Además, el verdadero mal del fracaso o de la muerte no son los hechos en sí mismos, sino el temor que les profesamos. Por esta razón, el salmista irrumpe con audacia lanzando desafíos en todas las direcciones, porque sabe que su seguridad no depende de sus propias fuerzas, sino de la presencia divina.
El verdadero significado de la paz bíblica o Shalom
Por otra parte, la palabra paz en las Sagradas Escrituras se traduce como Shalom. No obstante, este término va mucho más allá de la ausencia de conflictos. En la Biblia, la paz representa la plenitud de la dicha, la presencia de todo bien y la total ausencia de tristezas, ansiedades o miedos.
De esta manera, cuando experimentamos una viva y personal cercanía con Dios, adquirimos la gloriosa libertad de los hijos de Dios. Como resultado, las opiniones de los demás, las críticas o los rechazos pierden por completo su poder sobre nosotros.

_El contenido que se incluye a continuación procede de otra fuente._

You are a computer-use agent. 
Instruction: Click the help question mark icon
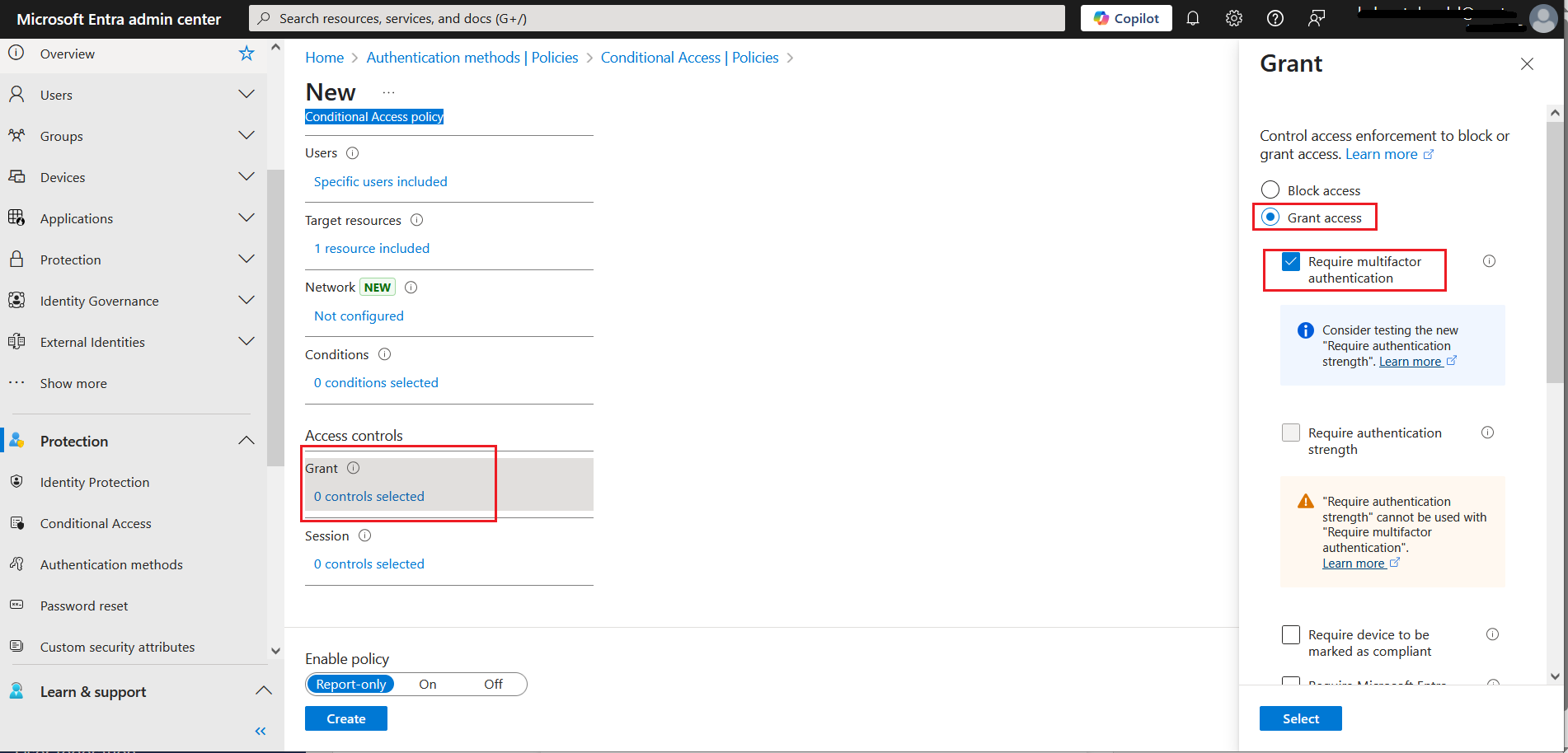pos(1275,18)
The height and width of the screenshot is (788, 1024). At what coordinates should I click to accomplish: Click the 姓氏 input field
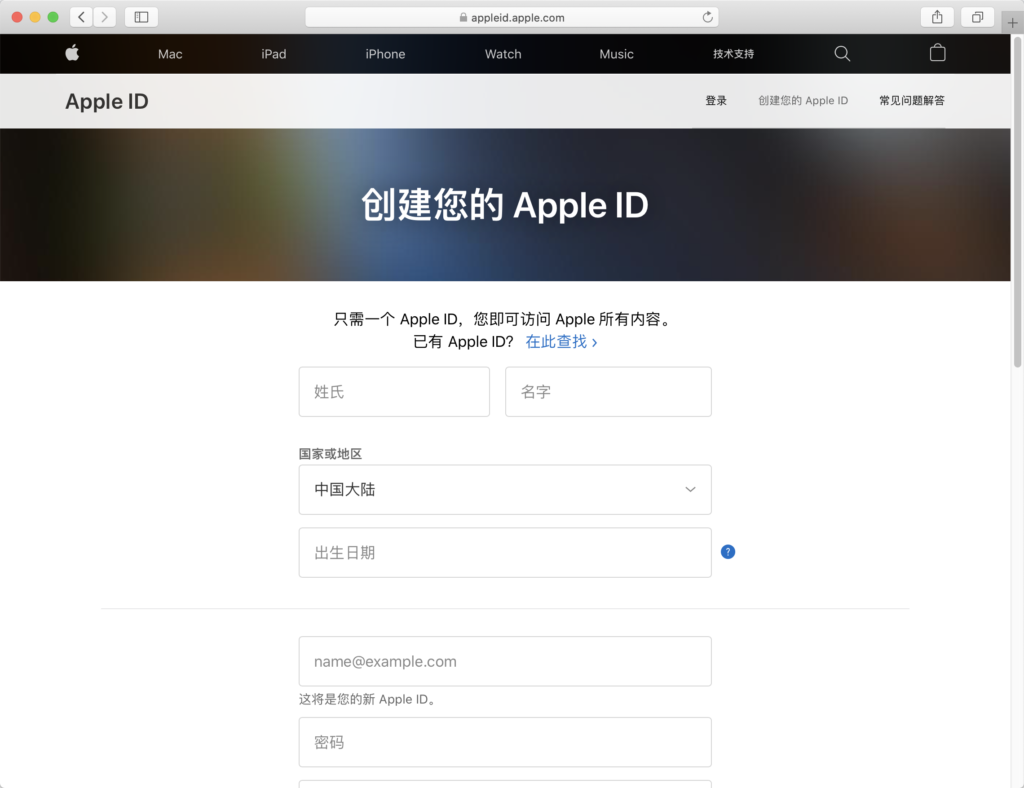pos(394,392)
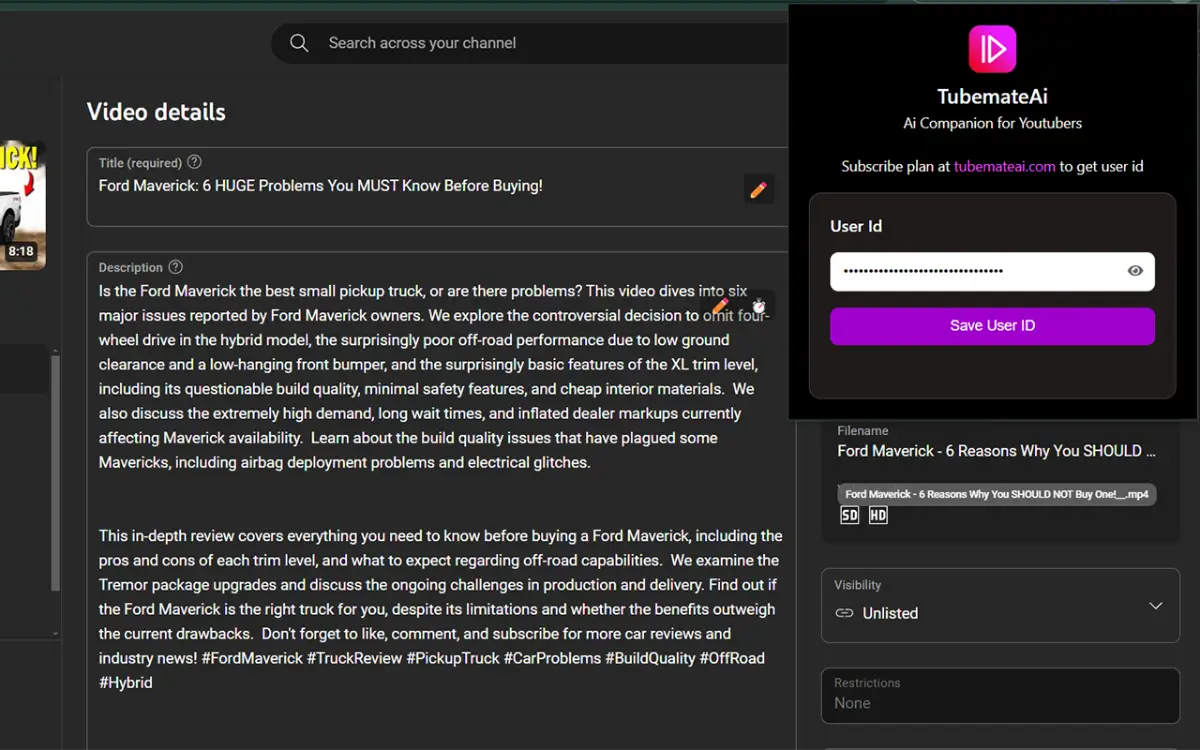Click the HD quality badge

(x=878, y=515)
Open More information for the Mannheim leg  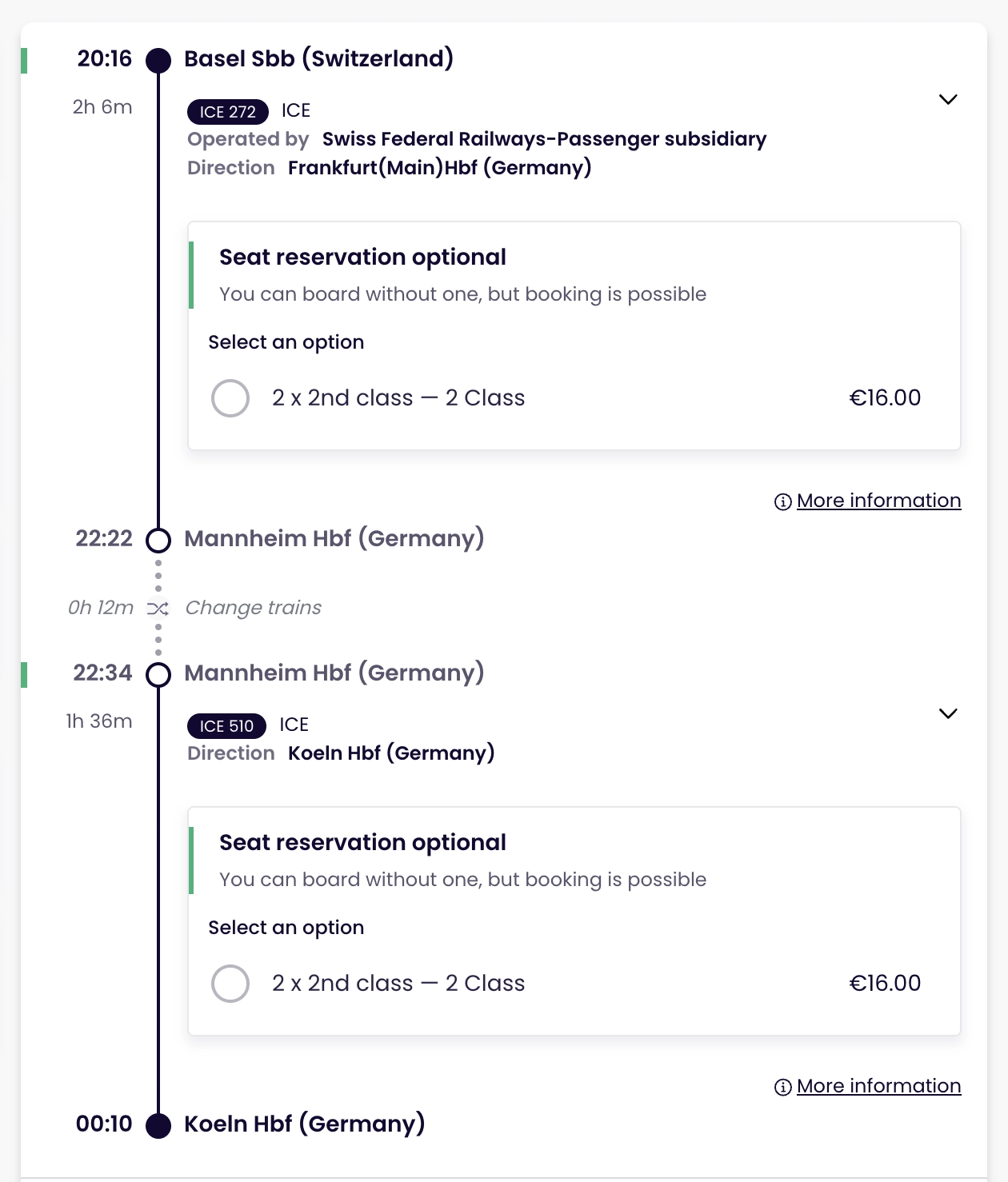point(878,1085)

Una presencia inmunizadora ante la desgracia
Por último, el texto nos revela que Dios se convierte en un auténtico escudo protector para nuestra alma. Ciertamente, los problemas y los enemigos externos no van a desaparecer de la tierra por arte de magia. Sin embargo, el Señor nos concede una presencia inmunizadora que actúa como un abrigo antibalas espiritual.
Finalmente, esta fuerza transformadora nos impulsa a salir del egocentrismo. Debido a que los amados no pueden dejar de amar, esta paz nos lanza hacia los pobres afectivos que nos rodean. Así, transformados por el amor, regresamos a nuestros hogares listos para contagiar al prójimo por ósmosis.